When Tom Brady hit Breshad Perriman on a crossing route and Perriman turned up the field for a 58-yard game-winning touchdown in overtime against Buffalo in Week 14, we used Next Gen Stats to help illustrate how this huge play came to pass. Well, now it's time to do it again, because another unlikely hero has produced another bolt-out-of-the-blue game-winning score for the Tampa Bay Buccaneers.
This time it was Cyril Grayson, who was elevated from the practice squad for the second week in a row to play against the New York Jets at MetLife Stadium. Joe Tryon-Shoyinka's stop of a fourth-down QB sneak attempt by Zach Wilson gave Brady a chance to work one of his miracles with 2:11 left, no timeouts and the Buccaneers down by four. Brady responded with the 53rd game-winning drive of his unmatched career, and it ended with a 33-yard touchdown strike to Grayson.
Grayson scored on a 50-yard touchdown in New Orleans in Week Eight and also set up another score with a 62-yard reception in a Week 16 win at Carolina, but Sunday's game-winning score against the Jets was undoubtedly the most significant play of his career to this point. It was also one of the most important plays of the season for the Buccaneers.
Let's start with this: NFL Next Gen Stats says the Bucs' probability of winning before that play was just 13.0%. After Grayson scored it was 92.6%, for a win probability added total of 79.9%. That's the biggest positive swing in win probably on any play for the Buccaneers this season.
On the previous play, Grayson ran a simple curl and Brady hit him for 10 yards but cornerback Bryce Hall was able to close the gap quickly and undercut the receiver before he could dash out of bounds. That kept the clock running, so the offense regrouped quickly and Brady got the next snap off with 21 seconds left.
On the play, Grayson lines up wide right with tight end Cam Brate in the slot. There is nothing complicated about the route that Grayson runs, but there was an important element to the combination of routes on that side of the field. While Grayson simply runs straight up field, bending slightly towards the sideline, Brate goes forward six yards and then cuts out to the sideline. Grayson doesn't accelerate to top speed; in fact, he never goes faster than 15.03 miles per hour at any point, well below his capabilities. Rather, the receiver is looking for the biggest patch of open grass he can find.

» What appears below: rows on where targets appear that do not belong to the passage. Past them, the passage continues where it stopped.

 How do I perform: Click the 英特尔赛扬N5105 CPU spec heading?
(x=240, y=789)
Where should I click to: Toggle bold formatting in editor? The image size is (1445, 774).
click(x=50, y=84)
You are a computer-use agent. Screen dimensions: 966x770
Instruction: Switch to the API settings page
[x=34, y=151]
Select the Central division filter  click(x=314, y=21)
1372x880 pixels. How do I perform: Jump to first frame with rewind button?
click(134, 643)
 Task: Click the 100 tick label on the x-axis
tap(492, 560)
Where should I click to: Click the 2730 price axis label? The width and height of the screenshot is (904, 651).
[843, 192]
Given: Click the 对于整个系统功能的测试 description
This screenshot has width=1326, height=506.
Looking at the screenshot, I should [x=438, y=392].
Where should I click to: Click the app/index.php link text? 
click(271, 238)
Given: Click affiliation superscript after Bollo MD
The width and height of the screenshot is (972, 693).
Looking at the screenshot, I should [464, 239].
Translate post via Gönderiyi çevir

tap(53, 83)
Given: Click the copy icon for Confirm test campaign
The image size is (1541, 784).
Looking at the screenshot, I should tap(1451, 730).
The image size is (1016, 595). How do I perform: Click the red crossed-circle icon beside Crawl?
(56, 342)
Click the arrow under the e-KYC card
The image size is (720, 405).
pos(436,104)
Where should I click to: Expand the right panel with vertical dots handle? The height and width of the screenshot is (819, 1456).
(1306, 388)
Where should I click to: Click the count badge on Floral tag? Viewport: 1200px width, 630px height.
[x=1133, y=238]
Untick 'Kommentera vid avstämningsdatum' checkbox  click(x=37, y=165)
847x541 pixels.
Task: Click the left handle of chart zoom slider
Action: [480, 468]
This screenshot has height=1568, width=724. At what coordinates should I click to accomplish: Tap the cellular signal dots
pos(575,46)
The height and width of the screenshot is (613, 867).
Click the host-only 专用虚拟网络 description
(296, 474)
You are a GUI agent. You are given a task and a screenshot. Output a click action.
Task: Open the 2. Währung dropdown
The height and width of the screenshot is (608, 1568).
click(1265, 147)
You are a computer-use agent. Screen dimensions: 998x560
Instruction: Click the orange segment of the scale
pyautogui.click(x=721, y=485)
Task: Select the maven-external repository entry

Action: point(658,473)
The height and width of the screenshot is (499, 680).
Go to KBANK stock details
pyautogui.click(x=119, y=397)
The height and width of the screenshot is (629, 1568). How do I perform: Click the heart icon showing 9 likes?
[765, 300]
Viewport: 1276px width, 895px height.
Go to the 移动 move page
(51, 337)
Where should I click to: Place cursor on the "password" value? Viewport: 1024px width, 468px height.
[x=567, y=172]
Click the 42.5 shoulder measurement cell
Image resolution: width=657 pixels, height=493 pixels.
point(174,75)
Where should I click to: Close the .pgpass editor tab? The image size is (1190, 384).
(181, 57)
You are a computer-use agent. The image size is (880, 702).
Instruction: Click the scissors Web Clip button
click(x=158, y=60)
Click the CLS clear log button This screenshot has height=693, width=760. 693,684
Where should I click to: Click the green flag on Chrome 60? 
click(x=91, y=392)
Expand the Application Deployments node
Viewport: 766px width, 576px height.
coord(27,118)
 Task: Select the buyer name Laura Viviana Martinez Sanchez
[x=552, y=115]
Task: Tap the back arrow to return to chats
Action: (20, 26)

The first key to the play happens so fast that you might have missed it on first watch. As Brate cuts out toward the sideline, Brady turns his way and gives a hard shoulder fake. It's reasonable to believe that, in this situation, Brady would be looking for a pass-catcher at the sideline so he could get out of bounds and stop the clock. That's clearly what Hall thinks.
At the start of the play, Hall is lined up over Grayson but is giving him 8.6 yards of cushion and is backpedaling at the snap. Brady pumps toward Brate just as Grayson is crossing the 25-yard line. Hall, who is at the 20, reacts by breaking forward towards Brate which given the Jets' defensive alignment at the moment, was probably what he was supposed to do. At the moment of the pump-fake, safety Elijah Riley is at the Jets' 18 yard-line but, crucially, is about midway between the hash marks and the numbers. At this moment, there is 12.55 yards of separation between Grayson and Riley, who is going to be the only defender that has a shot to break up the play.
Brady has a lot of time to throw. After the pump-fake he locks onto Grayson, takes three small hops forward from the 41 to the 39 and lets the pass go on a low, hard arc. This occurs 3.34 seconds after the snap, which is well above Brady's 2021 average of about 2.5 seconds from snap to throw. The Jets have brought a four-man rush but none of those defenders is closer than 2.7 yards away from Brady when he throws. None of the four are credited with a pressure.
For his part, Grayson clearly recognizes how important that protection was to the play.
Brady's pass travels 40.1 yards in the air from his hand to Grayson's hands and is caught 27.8 yards downfield from the line of scrimmage. It is in the air just 1.7 seconds, traveling at 48.25 miles per hour.
As Brady releases the ball, Riley has closed the gap between him and Grayson, who is crossing the 16-yard line, to 6.2 yards. As he crosses the 10-yard line, Grayson slows and spins counterclockwise to get in position to make the catch. At that spot, the separation between him and Riley is 5.09 yards. As the receiver slows and spins, the desperate Riley tries to dive in front of him and knock the pass away. He's too late, the separate at the arrival of the ball is still 1.50 yards…not a lot, but enough to get the job done for the Buccaneers. As Riley flies by, Grayson catches the ball while completing his spin and stumbles across the goal line, diving with the ball out to make sure it crosses the plane.
The whole operation, from the snap to Grayson crossing the goal line, only takes six seconds. That's how long it took Brady to transform the situation from dire to almost certain victory. There may not be another single play that does more to affect positively the Bucs' chances of winning this entire season.